Muss das luxemburgische Strafrecht nachgebessert werden, um Stealthing, also das nicht-einvernehmliche Abstreifen des Kondoms zu erfassen? Mitnichten, so das Justizministerium.
104 Klagen wegen Vergewaltigung wurden 2020 bei der Polizei eingereicht. Das waren zwar zwölf weniger als in dem Jahr davor, insgesamt bleibt die Zahl aber deutlich höher als noch 2017 und 2018. Zu einer Verurteilung kam es 2020 in insgesamt 21 Fällen, halb so oft wie in dem Jahr davor. Diese Zahlen gehen aus der Antwort von Justizministerin Sam Tanson (déi Gréng) auf eine parlamentarische Anfrage hervor.
Die Abgeordnete Carole Hartman (DP) hatte sich aber nicht nur nach Vergewaltigungsfällen erkundigt. Anlass zu ihrer Nachfrage gab vielmehr das sogenannte Stealthing, also dem heimlichen Abstreifen des Kondoms bei penetrativem Sex. Hartman wollte diesbezüglich zwei Dinge wissen: Ob Luxemburg diese Missbrauchsform statistisch erfasse und ob Änderungen im Strafgesetz nötig seien. Mit der zweiten Frage meinte sie konkret: Müsste die juristische Definition von Vergewaltigung so erweitert werden, dass sie auch Stealthing umfasst? Oder müsste die Missbrauchsform vielmehr als eine gänzlich neue Straftat eingeführt werden?

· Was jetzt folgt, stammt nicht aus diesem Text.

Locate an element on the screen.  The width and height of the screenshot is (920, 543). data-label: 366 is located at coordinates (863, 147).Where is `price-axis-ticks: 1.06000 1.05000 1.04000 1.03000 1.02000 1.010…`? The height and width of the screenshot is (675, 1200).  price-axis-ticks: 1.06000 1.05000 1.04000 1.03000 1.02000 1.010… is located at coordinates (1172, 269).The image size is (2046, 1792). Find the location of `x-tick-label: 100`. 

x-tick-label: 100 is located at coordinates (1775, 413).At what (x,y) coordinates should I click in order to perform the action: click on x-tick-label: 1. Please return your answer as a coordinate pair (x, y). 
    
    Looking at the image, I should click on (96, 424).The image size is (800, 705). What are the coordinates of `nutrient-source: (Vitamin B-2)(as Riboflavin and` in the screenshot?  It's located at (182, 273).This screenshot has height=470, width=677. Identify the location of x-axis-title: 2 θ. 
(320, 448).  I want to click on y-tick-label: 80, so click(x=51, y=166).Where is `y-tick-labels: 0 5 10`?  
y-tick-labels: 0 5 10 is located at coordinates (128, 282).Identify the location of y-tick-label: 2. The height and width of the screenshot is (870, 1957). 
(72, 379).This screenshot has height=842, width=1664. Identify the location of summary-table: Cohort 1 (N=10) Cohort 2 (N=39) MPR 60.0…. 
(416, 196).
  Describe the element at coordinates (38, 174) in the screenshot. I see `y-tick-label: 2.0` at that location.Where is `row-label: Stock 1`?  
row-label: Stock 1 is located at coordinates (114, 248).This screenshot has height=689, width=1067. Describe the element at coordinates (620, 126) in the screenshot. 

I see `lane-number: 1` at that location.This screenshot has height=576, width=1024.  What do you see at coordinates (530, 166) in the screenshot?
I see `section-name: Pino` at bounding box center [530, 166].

Tanson zufolge wird Stealthing hierzulande nicht statistisch erfasst. Es handele sich zudem nicht um eine juristische Kategorie und komme demnach nicht im Code pénal vor. Dies bedeute jedoch nicht, dass die Praktik sich jeglicher strafrechtlicher Konsequenzen entziehe, verdeutlicht die Ministerin. Sie verweist auf einen Satz im Strafgesetz, der im Kontext von Stealthing herangezogen werden könne. Konkret geht es um den Aspekt der Einvernehmlichkeit, der laut Artikel 375 nicht gegeben sei, wenn das Opfer mit penetrativem Sex überrumpelt worden sei „c’est-à-dire sans qu’elle soit préparée, ou avertie et donc sans qu’elle n’ait donné son consentement“. Tanson beschreibt einen Umstand, in welchem eine Person zu Sex eingewilligt habe, unter Voraussetzung, dass ein Kondom benutzt werde. In dem Moment, wo das Kondom abgestreift werde, sei die vorherige Einwilligung nicht mehr gültig „et l‚infraction de viol peut être retenu, sous réserve de la preuve de l’intention criminelle de l’auteur“. Bei der nachweisbar kriminellen Intention handelt es sich um eine vun drei Bedingungen, um im strafrechtlichen Kontext vun Vergewaltigung sprechen zu können. Weitere Bestandteile sind die sexuelle Penetration und die Abwesenheit einer Einwilligung.
Kommt es in Folge von Stealthing zur Infektion mit einer sexuell übertragbaren Krankheit, könne von absichtlicher Körperverletzung gesprochen werden, falls der Täter von seiner Geschlechtskrankheit wusste, von unabsichtlicher Körperverletzung, wenn er es nicht wusste, so eine abschließende Erklärung der Ministerin.